I need some help understanding the second shortcoming of the sigmoid activation function as described in this video from Stanford. She says that because the output of sigmoid is always positive, that any gradients flowing back from a neuron following a sigmoid will all share the same sign as the upstream gradient flowing into that neuron. She then says that a consequence of these weight updates sharing the same sign is a sub-optimal zigzag gradient descent path.

I understand this phenomenon when zoomed in on a single neuron. However, since upstream gradients flowing into a layer can be of different signs, it's still possible to get a healthy mixture of positive and negative weight updates in a layer. Therefore, I'm having trouble understanding how using sigmoid results in this zigzag descent path, except for in the case where the upstream gradients are all of the same sign (which intuitively seems uncommon). It seems to me that if this suboptimal descent is important enough to be highlighted in the lecture, that it must be more common than that.

I'm wondering if the issue is "reduced entropy" among the weight updates, rather than all weight updates in the network sharing the same sign. That is, zigzagging in a subset of the dimensions. For example, say a network using sigmoid has four weights in a layer with two neurons: w1, w2, w3, and w4. The updates to w1 and w2 could be positive, while the updates to w3 and w4 could be negative if the two upstream gradients differ in sign. However, it wouldn't be possible for w1 and w3 to be positive, and w2 and w4 to be negative. Is this the limitation of sigmoid that the Stanford lecture is referring to, assuming the second combination of weight updates was the optimal one?

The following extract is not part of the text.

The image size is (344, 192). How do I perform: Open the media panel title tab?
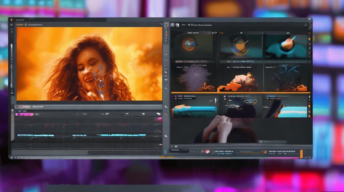pyautogui.click(x=200, y=25)
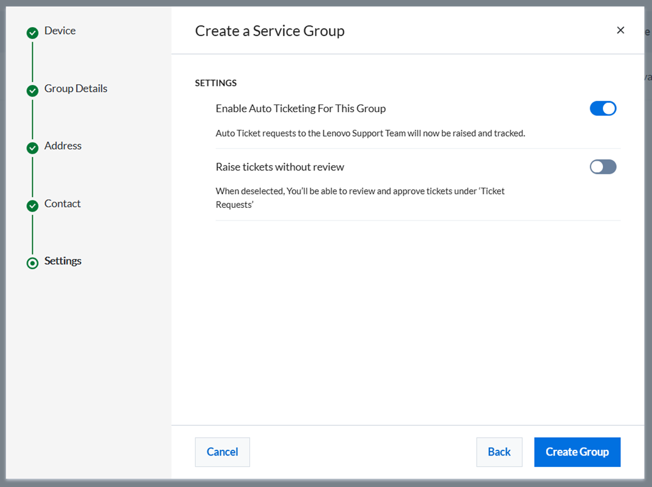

Posted 2020-10-30T17:16:53.030

Reputation: 31

1Yes, the lecturer is refering to a single neuron. It's true that in the same layer we could have different signs of updates. However, by using sigmoid function, all the weights connecting to a single neuron will be updated increasing its value or decreasing it (and not both at the same time) $\rightarrow$ zig-zagging in order to reach the optimal value of the weights. – Javier TG – 2020-10-31T08:26:57.380

1Thanks Javier. To make sure I understand your response, are you saying it’s correct that with sigmoid we zigzag in a subset of dimensions? That is, constraining the gradients flowing back from a single node to share the same sign is enough to cause the behavior, regardless of what the rest of the network is doing? – Churchjm – 2020-10-31T15:57:36.753

1Yes, I think we are on the same page. Concretely, this happens because the update of a weight that connects a neuron $j$ with a neuron $k$ is given by a quantity proportional to: $$\frac{\partial C}{\partial w^l_{kj}}= \delta^l_k ,,a_j^{l-1}$$ Where $C$ is the cost function, $a_j^{l-1}$ the activation of the neuron $j$ and $\delta^l_k$ the "error" term for the neuron $k$. $\delta^l_k$ is just a scalar, hence, if all $a_j^{l-1}$ are positive (this happens with sigmoid), then the updates of all the weights that connect to a neuron $k$ will have the same sign – Javier TG – 2020-10-31T16:12:50.633

1Thanks for your comments Javier. It seems I can't mark a comment as an answer though. If you'd like to re-post this as an answer, I'll accept it. – Churchjm – 2020-11-01T18:01:31.177

No answers